In the world of motorcycling, the scooter might have two wheels but it’s never really been part of the gang. The rivalry between the Mods and Rockers saw the peak of the battle, but the hand wringing by the British press over a few dust-ups was more than a little hysterical. That said, the scooter has always been a useful piece of transport but if you wanted your kicks, you stepped up to a real bike. That was until Yamaha introduced the TMAX in 2001 and put the big bike boys on notice. It didn’t take long for customisers to take note and Xavi from Lobomotive is the latest to turn to the TMAX. The Barcelona based builder has given his Scoot a full superbike makeover, ready to conquer all at the traffic light GP.

When the TMAX was released by Yamaha nearly twenty years ago it was the most powerful scooter to ever hit the market. A succession of updates has kept it at the top and so confident is Yamaha of the commuter machines performance that in 2017 they sent a group of sports bike test riders to South Africa to put it through its paces. Al Fagan, former BSB rider and of 44Teeth fame noted, “It handles like a proper weapon…, it’s a naked bike dressed in scooter clothes.” But it was this exact model, 2017, that failed to impressed Xavi. “I did not like the new TMAX and decided to do what it should have been, more sporty!”

So he purchased a 2011 model that had grown to 530cc at the time and set about crafting a machine that was part TMAX, part R1 and 100% better than anything Yamaha could ever have imagined! But where to start, there is no playbook when it comes to building a superbike scooter and Xavi has earned his reputation at the other end of the spectrum, building some of Europe’s toughest Pro Street Harleys. So, all you can do is start ripping in and the commuter styled bodywork and the big comfy seat were the first items to go.

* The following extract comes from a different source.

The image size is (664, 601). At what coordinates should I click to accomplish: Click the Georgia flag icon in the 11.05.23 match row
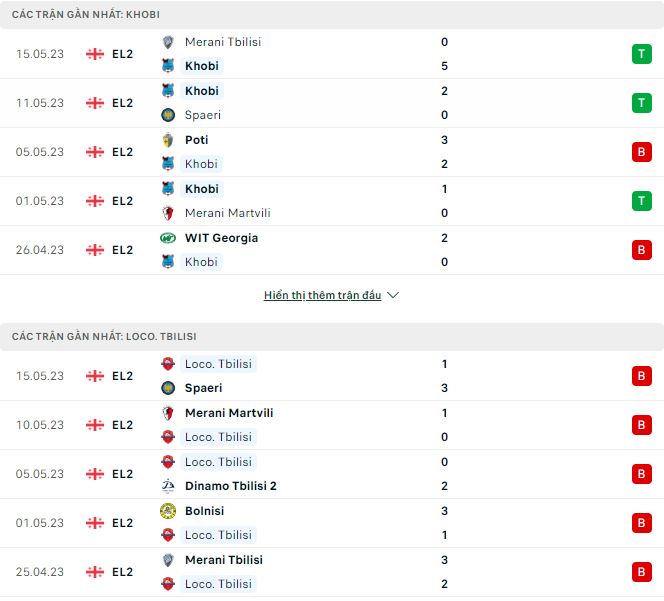(x=95, y=103)
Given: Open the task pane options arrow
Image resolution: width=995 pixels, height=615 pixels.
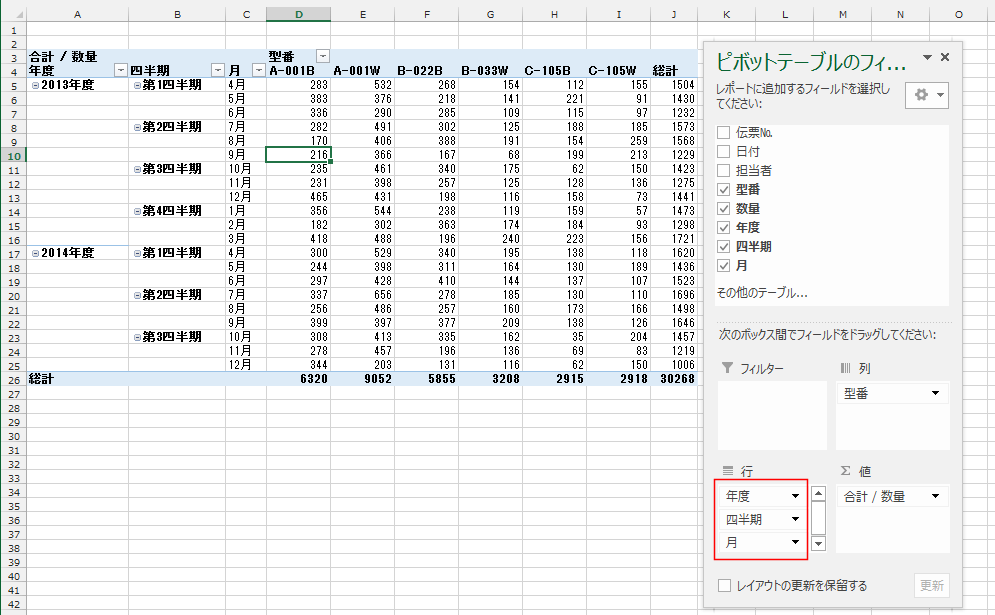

But the major change in engineering would come from a switch to upside-down forks instead of the tiny little telescopic units matched to their equally small front rim. So this had to be tackled first, “proportions were very important to the project and when putting 17in wheels on, the front was very close to the radiator, like an accident against an unrepaired wall,” Xavi laughs. So the measurements were done and a custom top yoke was machined with an increased offset that pushes the front wheel out 40mm, and to match the rear was given the same, with a set of swingarm extenders in machined red alloy.

Now the front forks could be slotted in and they are a seriously trick piece of kit, Showa BFF units, genuine world superbike technology. To match, the rear sports a custom YSS shock that was built for the project, and the remote reservoir is mounted to the swingarm for safekeeping. Next up was the wheels and it doesn’t get any sexier than a set of 17in Oz Racing wheels, featherweight and strong in their magnesium alloy construction. “the weight was very important in this project, especially unsprung mass”. So why not keep the crazy train rolling and fit carbon disc brakes, 330mm fronts and a single 220mm rear.

To clamp the expensive carbon Xavi turned to the MotoGP paddock and ordered a set of CNC machined alloy, nickel-plated, Brembo GP4RX calipers… this is crazy, and we love it. Finally, to finish out the craziest scooter rolling chassis around, the wheels were wrapped up in sticky Michelin Power Cup Evo tyres. It was clear now the looks couldn’t let things down and to go from dork to supersport the rear end needed a rethink. To make it work Xavi customised the rear frame and fitted the entire tailpiece from a Yamaha R1 with a custom seat to match.

Then it was the turn of the carbon fibre and it is absolutely everywhere. From the small parts like the brake vents to the swingarm covers and the full dash assembly. Both the front guard and rear hugger are made from the lightweight, premium material and if he could find it in carbon it was fitted to the TMAX, until all the body was CF. Further inspiration was taken from the R1 for the signature Yamaha red and white paint scheme, there are even speedblocks at the rear and the bikes sponsors down the sides. While the racing theme continues with Xavi’s own alloy clip-ons and components from EvoTech and Gilles Tooling like you’d find in any race paddock.

In total 25kg has come off the bike and the already impressive power to weight ratio was becoming a sensation. But Xavi had more power in mind and the parallel-twin was treated to the best with a set of headers from Termignoni and the rest of the system genuine Akrapovic R1 for the ultimate in WSBK styling. With the engine tuned to make the most of the gains, a full chain conversion with alloy sprockets was completed to keep it all holding together. Now when you climb aboard and “twist and go”, this TMAX really does go, we’re talking about a bike capable of embarrassing many a Rocker on his “real” motorbike. And in doing so, Lobomotive has completely raised the bar when it comes to what’s possible with a Scooter.